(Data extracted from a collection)
++++
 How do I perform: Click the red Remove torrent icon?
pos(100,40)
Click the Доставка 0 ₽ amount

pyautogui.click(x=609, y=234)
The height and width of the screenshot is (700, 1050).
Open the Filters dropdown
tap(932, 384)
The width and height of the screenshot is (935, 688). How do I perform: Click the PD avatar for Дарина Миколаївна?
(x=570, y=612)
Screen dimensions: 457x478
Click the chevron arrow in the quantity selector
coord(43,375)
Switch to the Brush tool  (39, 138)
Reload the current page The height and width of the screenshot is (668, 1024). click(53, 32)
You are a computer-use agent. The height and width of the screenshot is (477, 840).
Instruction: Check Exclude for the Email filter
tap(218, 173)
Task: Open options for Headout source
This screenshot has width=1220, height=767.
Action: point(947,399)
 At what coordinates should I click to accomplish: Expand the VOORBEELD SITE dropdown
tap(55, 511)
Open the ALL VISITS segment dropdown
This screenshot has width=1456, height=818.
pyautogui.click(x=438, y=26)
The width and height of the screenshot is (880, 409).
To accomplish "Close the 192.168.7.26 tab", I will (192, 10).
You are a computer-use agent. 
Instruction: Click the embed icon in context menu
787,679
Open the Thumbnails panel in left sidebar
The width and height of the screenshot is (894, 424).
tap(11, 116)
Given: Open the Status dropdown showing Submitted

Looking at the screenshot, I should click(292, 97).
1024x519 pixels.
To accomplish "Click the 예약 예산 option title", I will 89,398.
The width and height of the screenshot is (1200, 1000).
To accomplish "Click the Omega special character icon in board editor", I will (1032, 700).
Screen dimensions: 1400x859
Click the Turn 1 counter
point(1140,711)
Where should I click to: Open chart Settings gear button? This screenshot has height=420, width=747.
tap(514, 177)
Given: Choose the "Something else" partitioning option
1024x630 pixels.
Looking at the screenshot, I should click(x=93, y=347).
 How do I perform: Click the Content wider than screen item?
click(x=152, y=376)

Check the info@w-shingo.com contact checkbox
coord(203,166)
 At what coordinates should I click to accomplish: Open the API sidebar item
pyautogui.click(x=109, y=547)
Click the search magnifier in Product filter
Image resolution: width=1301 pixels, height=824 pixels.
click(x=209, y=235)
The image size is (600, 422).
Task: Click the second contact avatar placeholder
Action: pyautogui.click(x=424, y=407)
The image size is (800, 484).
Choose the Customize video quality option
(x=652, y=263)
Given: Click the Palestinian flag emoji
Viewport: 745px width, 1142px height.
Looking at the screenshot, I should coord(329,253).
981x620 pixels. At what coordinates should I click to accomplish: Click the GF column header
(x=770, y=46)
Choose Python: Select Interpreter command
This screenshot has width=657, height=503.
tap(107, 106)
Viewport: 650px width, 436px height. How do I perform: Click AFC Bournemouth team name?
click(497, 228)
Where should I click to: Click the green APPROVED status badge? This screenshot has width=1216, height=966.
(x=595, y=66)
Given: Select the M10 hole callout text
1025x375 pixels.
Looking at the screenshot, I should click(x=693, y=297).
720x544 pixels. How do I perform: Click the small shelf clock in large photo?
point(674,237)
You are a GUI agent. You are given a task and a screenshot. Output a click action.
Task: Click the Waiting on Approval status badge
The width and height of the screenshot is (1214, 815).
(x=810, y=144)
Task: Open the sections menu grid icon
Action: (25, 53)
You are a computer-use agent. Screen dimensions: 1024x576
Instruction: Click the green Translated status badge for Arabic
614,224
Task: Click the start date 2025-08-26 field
++++
Task item:
Copy whichever lines of the records above contain the word "will".

Solution for this problem:
To accomplish "Close the 192.168.7.26 tab", I will (192, 10).
To accomplish "Click the 예약 예산 option title", I will 89,398.
To accomplish "Click the Omega special character icon in board editor", I will (1032, 700).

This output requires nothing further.